◆ PROBLEMS TO SOLVE:
1. List every phrase that appears inside quotation marks in the article on maternal depression and suicidal thoughts in children.
2. From the article on maternal depression and suicidal thoughts in children, output the passage that begins at the words "According to the" and stops after "the age of 13.".

◆ EXCERPTED TEXT:

------------------------

Children of mothers with depression “more likely” to have suicidal thoughts, study reveals

Children of mothers with depression are more likely to attempt suicide in later life, a major study has revealed.

The research, published by the University of Exeter, explores new ways to prevent youth suicide.

According to the paper, the researchers looked at the records of more than 1,600 families who had been followed from the birth of their child to 20 years of age, as part of the Québec Longitudinal Study of Child Development.

Over two decades, the mothers had been asked about their mental health and whether they had any symptoms, such as depression, defined as “sadness and losing interest in formerly pleasurable activities”.

Whilst this was not a clinical diagnosis of depression, the researchers argue that it does give an “accurate measure of depressive symptoms”.

Over the same period, the children completed self-reports about “suicidal thoughts” from the age of 13.

------------------------

[Stored entries]
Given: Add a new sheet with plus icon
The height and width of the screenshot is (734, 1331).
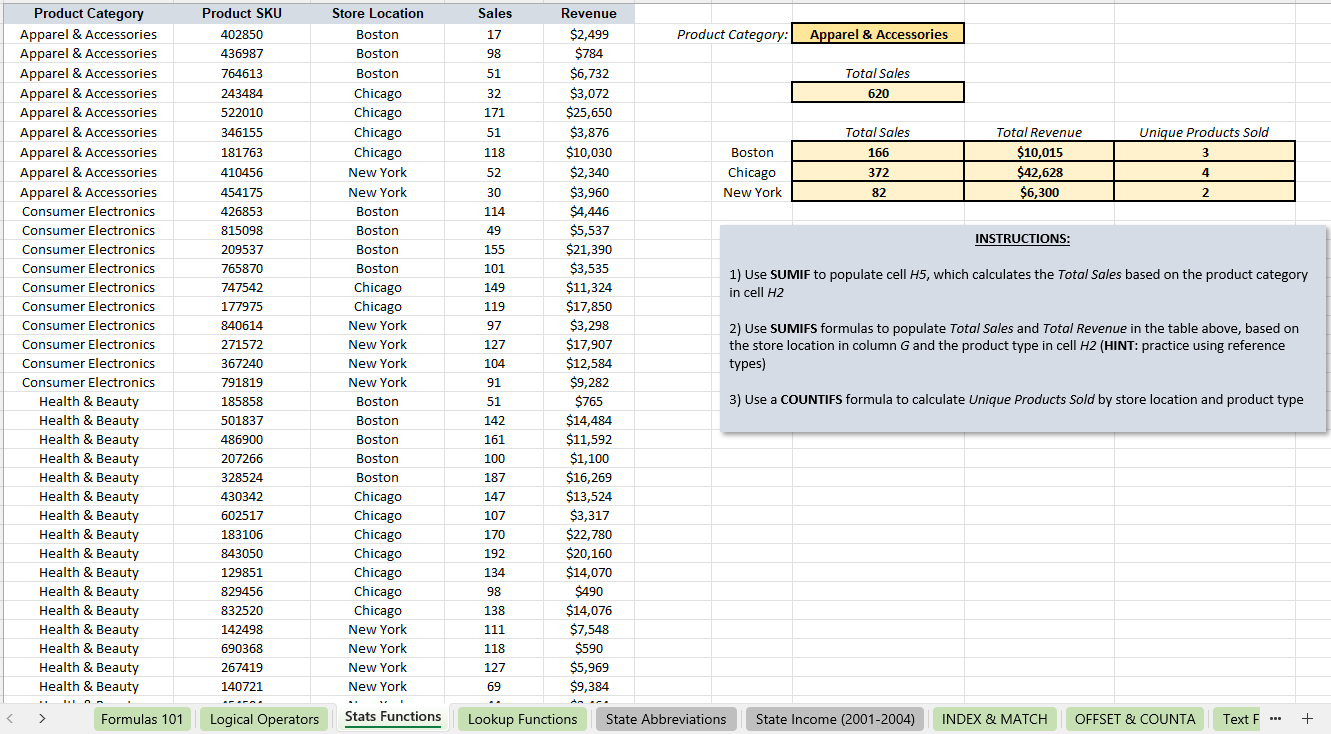Looking at the screenshot, I should click(1307, 719).
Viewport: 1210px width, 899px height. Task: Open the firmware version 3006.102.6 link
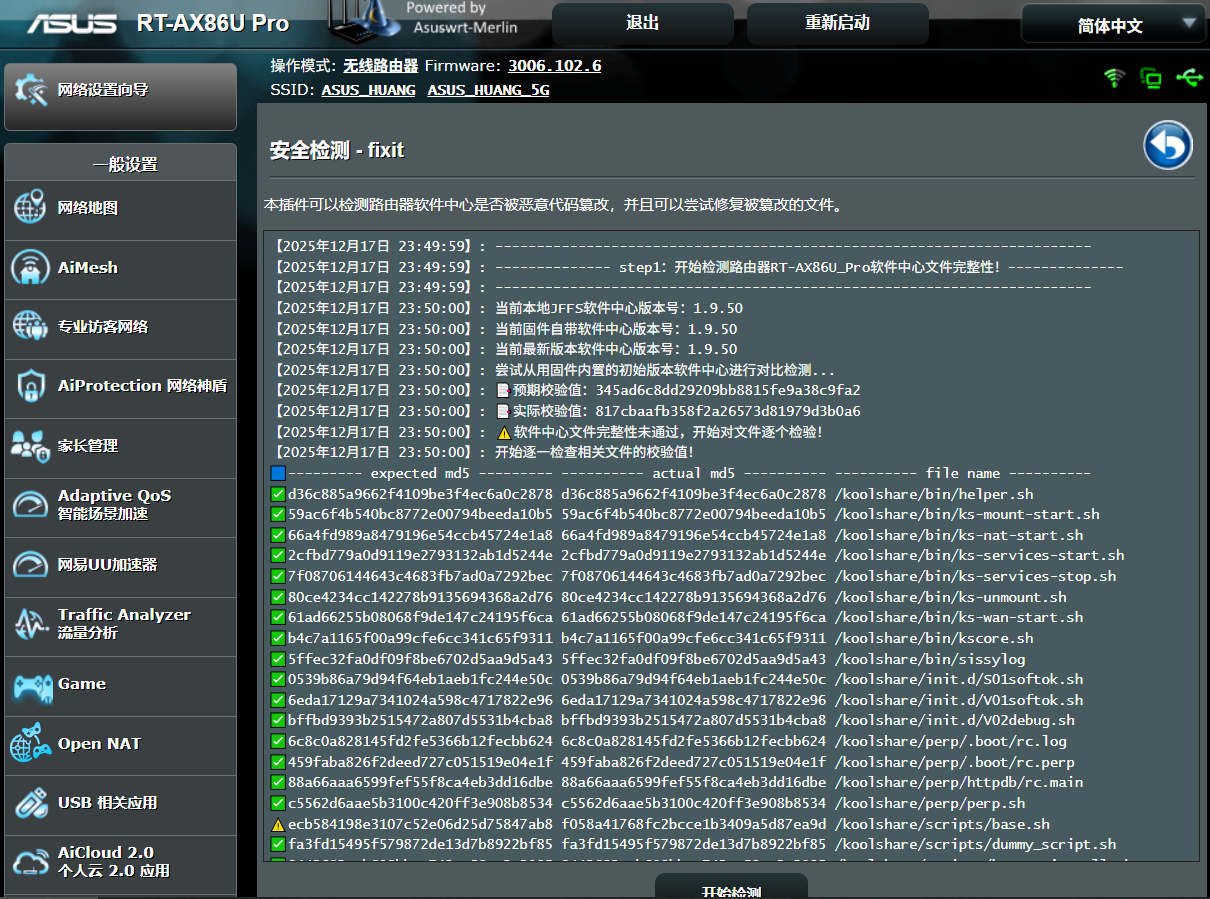(554, 66)
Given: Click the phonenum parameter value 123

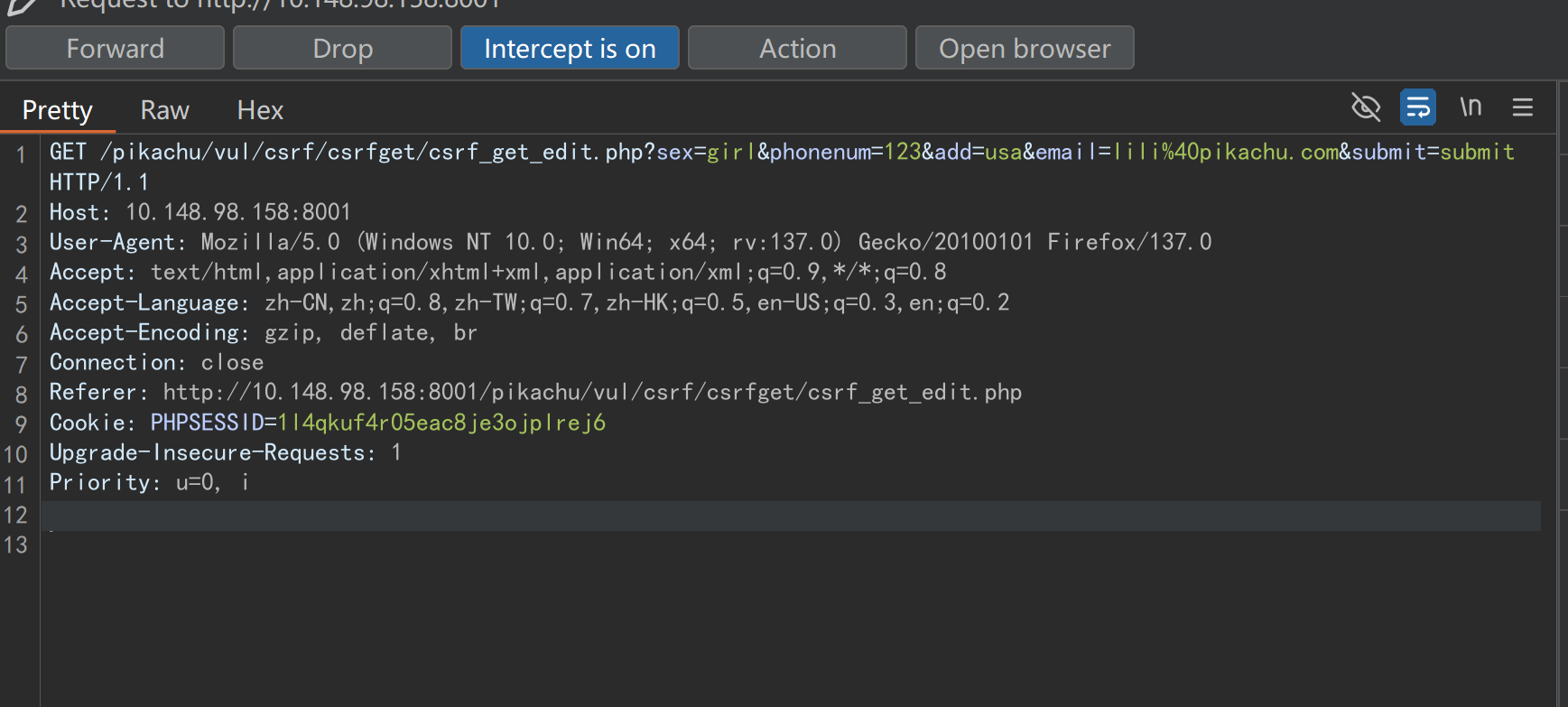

------------------------

◆ ANSWERS PER TASK:
1.
- more likely
- sadness and losing interest in formerly pleasurable activities
- accurate measure of depressive symptoms
- suicidal thoughts

2.
According to the paper, the researchers looked at the records of more than 1,600 families who had been followed from the birth of their child to 20 years of age, as part of the Québec Longitudinal Study of Child Development.

Over two decades, the mothers had been asked about their mental health and whether they had any symptoms, such as depression, defined as “sadness and losing interest in formerly pleasurable activities”.

Whilst this was not a clinical diagnosis of depression, the researchers argue that it does give an “accurate measure of depressive symptoms”.

Over the same period, the children completed self-reports about “suicidal thoughts” from the age of 13.